#### Work request:
Can you update the rows below so that every "coordinate pair" reads "pair of coordinates" and nothing else changes?

#### Records supplied:
============================================================

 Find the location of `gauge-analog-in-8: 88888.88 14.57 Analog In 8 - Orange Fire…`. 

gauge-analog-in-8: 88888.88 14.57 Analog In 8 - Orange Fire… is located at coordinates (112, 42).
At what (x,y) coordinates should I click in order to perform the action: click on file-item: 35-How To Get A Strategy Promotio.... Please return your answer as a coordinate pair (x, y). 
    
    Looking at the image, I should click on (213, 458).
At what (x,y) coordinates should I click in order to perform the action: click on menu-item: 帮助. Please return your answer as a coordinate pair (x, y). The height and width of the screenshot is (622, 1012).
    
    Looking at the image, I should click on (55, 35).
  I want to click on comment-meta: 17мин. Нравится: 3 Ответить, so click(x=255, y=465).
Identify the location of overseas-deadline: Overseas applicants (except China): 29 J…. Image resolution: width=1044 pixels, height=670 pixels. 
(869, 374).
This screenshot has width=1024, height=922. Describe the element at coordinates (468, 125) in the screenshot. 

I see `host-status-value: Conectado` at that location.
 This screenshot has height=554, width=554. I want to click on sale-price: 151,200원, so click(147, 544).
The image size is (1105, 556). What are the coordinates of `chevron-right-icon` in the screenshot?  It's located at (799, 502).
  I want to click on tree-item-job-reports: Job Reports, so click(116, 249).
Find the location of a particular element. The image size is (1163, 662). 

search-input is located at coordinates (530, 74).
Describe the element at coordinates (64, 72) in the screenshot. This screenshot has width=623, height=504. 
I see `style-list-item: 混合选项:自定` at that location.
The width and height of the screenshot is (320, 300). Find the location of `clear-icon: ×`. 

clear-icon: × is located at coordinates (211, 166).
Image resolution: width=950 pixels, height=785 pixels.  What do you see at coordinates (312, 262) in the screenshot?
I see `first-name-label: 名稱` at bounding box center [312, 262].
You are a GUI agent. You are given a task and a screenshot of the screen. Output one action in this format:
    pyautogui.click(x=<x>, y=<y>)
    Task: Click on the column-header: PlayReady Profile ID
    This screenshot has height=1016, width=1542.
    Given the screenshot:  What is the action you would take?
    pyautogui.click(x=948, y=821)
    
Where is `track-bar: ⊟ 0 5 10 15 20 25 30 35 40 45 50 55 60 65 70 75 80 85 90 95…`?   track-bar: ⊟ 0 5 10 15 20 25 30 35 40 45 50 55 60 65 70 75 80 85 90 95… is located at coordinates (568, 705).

============================================================

#### Output of the exercise:
 Find the location of `gauge-analog-in-8: 88888.88 14.57 Analog In 8 - Orange Fire…`. 

gauge-analog-in-8: 88888.88 14.57 Analog In 8 - Orange Fire… is located at coordinates (112, 42).
At what (x,y) coordinates should I click in order to perform the action: click on file-item: 35-How To Get A Strategy Promotio.... Please return your answer as a pair of coordinates (x, y). 
    
    Looking at the image, I should click on (213, 458).
At what (x,y) coordinates should I click in order to perform the action: click on menu-item: 帮助. Please return your answer as a pair of coordinates (x, y). The height and width of the screenshot is (622, 1012).
    
    Looking at the image, I should click on (55, 35).
  I want to click on comment-meta: 17мин. Нравится: 3 Ответить, so click(x=255, y=465).
Identify the location of overseas-deadline: Overseas applicants (except China): 29 J…. Image resolution: width=1044 pixels, height=670 pixels. 
(869, 374).
This screenshot has width=1024, height=922. Describe the element at coordinates (468, 125) in the screenshot. 

I see `host-status-value: Conectado` at that location.
 This screenshot has height=554, width=554. I want to click on sale-price: 151,200원, so click(147, 544).
The image size is (1105, 556). What are the coordinates of `chevron-right-icon` in the screenshot?  It's located at (799, 502).
  I want to click on tree-item-job-reports: Job Reports, so click(116, 249).
Find the location of a particular element. The image size is (1163, 662). 

search-input is located at coordinates (530, 74).
Describe the element at coordinates (64, 72) in the screenshot. This screenshot has width=623, height=504. 
I see `style-list-item: 混合选项:自定` at that location.
The width and height of the screenshot is (320, 300). Find the location of `clear-icon: ×`. 

clear-icon: × is located at coordinates (211, 166).
Image resolution: width=950 pixels, height=785 pixels.  What do you see at coordinates (312, 262) in the screenshot?
I see `first-name-label: 名稱` at bounding box center [312, 262].
You are a GUI agent. You are given a task and a screenshot of the screen. Output one action in this format:
    pyautogui.click(x=<x>, y=<y>)
    Task: Click on the column-header: PlayReady Profile ID
    This screenshot has height=1016, width=1542.
    Given the screenshot:  What is the action you would take?
    pyautogui.click(x=948, y=821)
    
Where is `track-bar: ⊟ 0 5 10 15 20 25 30 35 40 45 50 55 60 65 70 75 80 85 90 95…`?   track-bar: ⊟ 0 5 10 15 20 25 30 35 40 45 50 55 60 65 70 75 80 85 90 95… is located at coordinates (568, 705).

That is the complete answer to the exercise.